Las sensaciones, entonces, deambulan por nuestro ser. Cansancio, serenidad, rabia, tristeza, alegría, turbación. Un algo, como si fuera una energía que cambia de colores, nos alerta de estados de ánimo que se van quedando asilados en el cuerpo y que necesitan expresarse, salir a la superficie.
Dejemos que se sucedan. Son yo también, cada una de esas sensaciones cohabitan en mí. Cuando algún evento de la vida las provoca, surgen y se cogen a las palabras, a las ideas, a las imágenes que más les facilitan su cauce y explotan. Entonces la alegría se despierta ante una buena noticia o un éxito. La serenidad por efecto de un color o una ausencia de dolor físico. La rabia a causa del contacto con una persona con la que no se establece una buena relación. El miedo se alerta cuando me cruzo con mis límites ante algunas situaciones.

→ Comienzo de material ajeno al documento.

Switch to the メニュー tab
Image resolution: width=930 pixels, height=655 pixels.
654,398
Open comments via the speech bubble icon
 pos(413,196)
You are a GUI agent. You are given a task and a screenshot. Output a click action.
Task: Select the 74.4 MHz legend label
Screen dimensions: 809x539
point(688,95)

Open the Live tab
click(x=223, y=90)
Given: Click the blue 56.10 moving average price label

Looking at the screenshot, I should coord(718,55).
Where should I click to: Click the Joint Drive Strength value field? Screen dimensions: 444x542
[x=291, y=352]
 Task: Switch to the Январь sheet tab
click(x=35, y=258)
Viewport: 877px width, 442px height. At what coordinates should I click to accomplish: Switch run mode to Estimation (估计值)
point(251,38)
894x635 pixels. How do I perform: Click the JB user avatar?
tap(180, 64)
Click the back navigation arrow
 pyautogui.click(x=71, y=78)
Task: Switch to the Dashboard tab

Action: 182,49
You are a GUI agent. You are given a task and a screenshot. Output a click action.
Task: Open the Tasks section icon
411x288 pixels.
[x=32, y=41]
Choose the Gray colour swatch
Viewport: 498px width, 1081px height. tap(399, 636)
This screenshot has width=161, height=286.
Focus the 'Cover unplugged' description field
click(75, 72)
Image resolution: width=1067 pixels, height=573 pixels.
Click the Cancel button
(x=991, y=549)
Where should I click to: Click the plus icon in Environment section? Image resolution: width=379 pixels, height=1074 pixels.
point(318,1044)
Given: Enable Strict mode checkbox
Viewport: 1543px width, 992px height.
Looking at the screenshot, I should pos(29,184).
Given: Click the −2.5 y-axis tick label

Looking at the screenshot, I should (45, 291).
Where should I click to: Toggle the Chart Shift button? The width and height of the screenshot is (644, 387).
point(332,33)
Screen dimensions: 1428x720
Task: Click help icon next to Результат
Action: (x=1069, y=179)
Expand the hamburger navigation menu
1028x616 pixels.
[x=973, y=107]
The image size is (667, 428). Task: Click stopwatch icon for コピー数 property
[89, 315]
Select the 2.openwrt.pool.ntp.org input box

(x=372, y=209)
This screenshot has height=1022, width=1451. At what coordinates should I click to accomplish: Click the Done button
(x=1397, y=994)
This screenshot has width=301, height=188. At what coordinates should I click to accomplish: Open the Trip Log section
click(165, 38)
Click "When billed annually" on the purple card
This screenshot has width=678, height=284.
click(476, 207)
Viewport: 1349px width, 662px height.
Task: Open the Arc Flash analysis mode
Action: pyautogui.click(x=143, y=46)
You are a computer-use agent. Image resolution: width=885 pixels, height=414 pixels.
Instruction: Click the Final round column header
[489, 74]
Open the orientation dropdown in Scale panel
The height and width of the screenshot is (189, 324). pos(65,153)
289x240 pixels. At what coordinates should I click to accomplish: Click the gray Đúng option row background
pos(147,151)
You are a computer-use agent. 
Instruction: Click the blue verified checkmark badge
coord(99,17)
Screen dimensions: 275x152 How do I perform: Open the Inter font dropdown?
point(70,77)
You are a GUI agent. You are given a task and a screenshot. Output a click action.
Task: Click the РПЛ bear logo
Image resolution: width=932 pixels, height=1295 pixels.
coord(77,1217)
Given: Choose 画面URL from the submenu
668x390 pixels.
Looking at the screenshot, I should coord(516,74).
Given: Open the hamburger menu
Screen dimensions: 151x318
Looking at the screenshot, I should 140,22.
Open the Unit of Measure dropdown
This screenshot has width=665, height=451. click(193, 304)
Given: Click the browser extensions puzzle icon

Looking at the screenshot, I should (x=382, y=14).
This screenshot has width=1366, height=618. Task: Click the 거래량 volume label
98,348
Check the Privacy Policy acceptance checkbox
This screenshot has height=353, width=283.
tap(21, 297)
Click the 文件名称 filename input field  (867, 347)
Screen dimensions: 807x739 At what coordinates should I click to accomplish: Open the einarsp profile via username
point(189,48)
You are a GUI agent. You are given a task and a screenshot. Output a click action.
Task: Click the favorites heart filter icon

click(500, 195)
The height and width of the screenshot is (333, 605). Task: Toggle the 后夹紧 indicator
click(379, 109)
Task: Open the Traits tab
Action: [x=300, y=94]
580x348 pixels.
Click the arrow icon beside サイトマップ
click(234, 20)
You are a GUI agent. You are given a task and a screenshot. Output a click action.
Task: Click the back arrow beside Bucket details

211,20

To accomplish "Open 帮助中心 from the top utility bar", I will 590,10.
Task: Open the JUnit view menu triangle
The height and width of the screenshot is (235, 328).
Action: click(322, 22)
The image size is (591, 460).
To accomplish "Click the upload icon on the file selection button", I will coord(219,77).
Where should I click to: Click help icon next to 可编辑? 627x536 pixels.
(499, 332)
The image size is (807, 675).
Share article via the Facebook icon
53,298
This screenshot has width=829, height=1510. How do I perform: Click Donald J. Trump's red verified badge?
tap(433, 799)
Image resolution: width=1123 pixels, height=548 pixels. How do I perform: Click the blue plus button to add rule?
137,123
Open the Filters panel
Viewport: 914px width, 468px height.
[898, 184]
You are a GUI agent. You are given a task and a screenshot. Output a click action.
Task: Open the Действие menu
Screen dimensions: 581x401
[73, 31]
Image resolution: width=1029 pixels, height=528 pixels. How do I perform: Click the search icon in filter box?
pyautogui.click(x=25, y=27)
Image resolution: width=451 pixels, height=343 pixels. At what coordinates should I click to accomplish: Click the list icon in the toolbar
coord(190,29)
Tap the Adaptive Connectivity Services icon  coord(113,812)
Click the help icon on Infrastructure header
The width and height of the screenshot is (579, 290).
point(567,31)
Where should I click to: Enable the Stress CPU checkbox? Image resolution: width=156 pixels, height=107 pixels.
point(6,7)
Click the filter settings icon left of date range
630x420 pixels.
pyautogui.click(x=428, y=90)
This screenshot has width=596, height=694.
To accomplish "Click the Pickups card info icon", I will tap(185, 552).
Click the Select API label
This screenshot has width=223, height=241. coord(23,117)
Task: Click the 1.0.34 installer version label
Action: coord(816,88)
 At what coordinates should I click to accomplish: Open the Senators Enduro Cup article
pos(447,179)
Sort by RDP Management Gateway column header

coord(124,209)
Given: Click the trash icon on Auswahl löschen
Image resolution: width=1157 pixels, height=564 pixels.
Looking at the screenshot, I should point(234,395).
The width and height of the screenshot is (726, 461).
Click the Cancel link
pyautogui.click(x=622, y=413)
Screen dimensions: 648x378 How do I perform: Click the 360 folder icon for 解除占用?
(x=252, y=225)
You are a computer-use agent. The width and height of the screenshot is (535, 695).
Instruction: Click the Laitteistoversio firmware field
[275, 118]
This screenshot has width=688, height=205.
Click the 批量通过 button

Silencio. Silencio. Silencio.
El silencio no es mutismo ni indiferencia ante lo que nos sobreviene. El silencio es una escucha atenta, fiel, respetuosa. Cuando estemos solos y podamos crear en nuestro interior condiciones de silencio, irán apareciendo esas sensaciones que nos conforman. No tengamos prisa en echarlas fuera si no son placenteras. Dejémoslas hablar a ellas, no pongamos nuestras palabras de entrada. No queramos explicárnoslas sin haber hecho el esfuerzo de ponerles un poco de atención.
Después sí, si aparecen las palabras que quieren ponerle nombre a todo veamos qué dicen. Pero no sin antes dejar que sea desde lo más profundo que surjan esos sentimientos, para que las palabras que los acompañen sean las más fieles y podamos, pues, estar más cerca de nuestra propia realidad.
De esta forma, el cuerpo, la mente y el espíritu estarán más conformes y acturán en coherencia.